Mr ME Harris kindly sends his research notes which suggest that on the first Ordnance Survey map, printed in 1857, a line was added beneath Murder Hill: “Skeletons have been found here.”

But no one knows who found the skeletons, and no one knows whose skeletons they were.

Stapleton is an ancient place – it’s name comes from an old English word “stapol”, meaning pillar or post. There is a field “rough with moats and mounds” near the river where the Saxon village might have been. It is said there was once a bridge over the Tees here – hence the nearby Bridge Inn – but it was washed away in the 14th Century.

On the other side of the village is Garth Field, where sheep live on top of more intriguing grassy lumps. It is said a medieval manor house was here until it fell down in the 1820s.

The past for places like Stapleton was not as tranquil as we might imagine. A medieval village in the North-East could expect to be regularly ravaged by invading Vikings or marauding Scots.

In 1640, the Scots burst southwards, defeated Charles I’s army at the Battle of Newburn and captured all of Northumberland and Durham. This excursion ended in the Treaty of Ripon, signed on October 26, 1640, in which Charles allowed the Scots to keep the land north of the Tees and he agreed to pay them £850-a-day for the pleasure of keeping their army there.
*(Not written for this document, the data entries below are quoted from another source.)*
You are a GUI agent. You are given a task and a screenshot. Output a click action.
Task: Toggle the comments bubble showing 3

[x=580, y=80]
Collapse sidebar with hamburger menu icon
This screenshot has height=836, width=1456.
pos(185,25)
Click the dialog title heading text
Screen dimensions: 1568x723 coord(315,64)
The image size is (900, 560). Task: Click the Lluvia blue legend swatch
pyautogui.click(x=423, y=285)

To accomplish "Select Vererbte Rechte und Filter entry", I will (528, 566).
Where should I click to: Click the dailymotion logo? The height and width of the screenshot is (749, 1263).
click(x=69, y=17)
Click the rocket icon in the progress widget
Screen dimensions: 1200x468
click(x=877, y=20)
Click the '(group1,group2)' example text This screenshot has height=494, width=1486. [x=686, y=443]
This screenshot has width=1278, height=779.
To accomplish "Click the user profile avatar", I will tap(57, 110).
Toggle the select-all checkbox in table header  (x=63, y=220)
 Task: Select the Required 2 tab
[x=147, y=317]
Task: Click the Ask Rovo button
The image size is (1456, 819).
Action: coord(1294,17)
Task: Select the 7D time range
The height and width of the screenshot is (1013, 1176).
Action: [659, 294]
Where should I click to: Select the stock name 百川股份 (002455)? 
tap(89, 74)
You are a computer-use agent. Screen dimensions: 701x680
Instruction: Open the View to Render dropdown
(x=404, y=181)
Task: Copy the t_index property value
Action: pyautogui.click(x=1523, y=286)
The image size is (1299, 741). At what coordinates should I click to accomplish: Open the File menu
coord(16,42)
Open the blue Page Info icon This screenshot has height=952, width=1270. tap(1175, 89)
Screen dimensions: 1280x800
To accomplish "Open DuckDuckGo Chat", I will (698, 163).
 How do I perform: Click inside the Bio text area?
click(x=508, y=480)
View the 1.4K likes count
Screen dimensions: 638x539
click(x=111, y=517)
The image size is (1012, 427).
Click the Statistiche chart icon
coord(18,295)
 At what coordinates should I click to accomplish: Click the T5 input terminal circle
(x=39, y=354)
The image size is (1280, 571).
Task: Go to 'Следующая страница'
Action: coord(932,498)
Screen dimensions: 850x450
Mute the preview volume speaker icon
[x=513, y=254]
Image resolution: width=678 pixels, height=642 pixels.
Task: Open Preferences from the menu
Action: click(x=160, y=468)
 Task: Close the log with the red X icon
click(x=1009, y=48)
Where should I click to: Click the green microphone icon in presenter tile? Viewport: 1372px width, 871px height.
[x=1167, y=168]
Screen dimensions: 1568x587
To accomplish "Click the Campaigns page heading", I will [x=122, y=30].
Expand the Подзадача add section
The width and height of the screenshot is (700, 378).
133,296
There is a story that Stapleton did not escape the violence, that a renegade band of Scottish soldiers came up against the English there. Perhaps the Scots surprised the English on Murder Hill – the highest spot in the district – and slaughtered them.

But the story ends with the English regrouping, and routing the Scots. The enemy fled eastwards, hotly pursued, only to reach the heavilyguarded Croft bridge. To cross the bridge meant certain death; to turn back into the arms of their pursuers meant certain death.

So the Scots jumped into the Tees, and several of them drowned.

Any other theories about Murder Hill?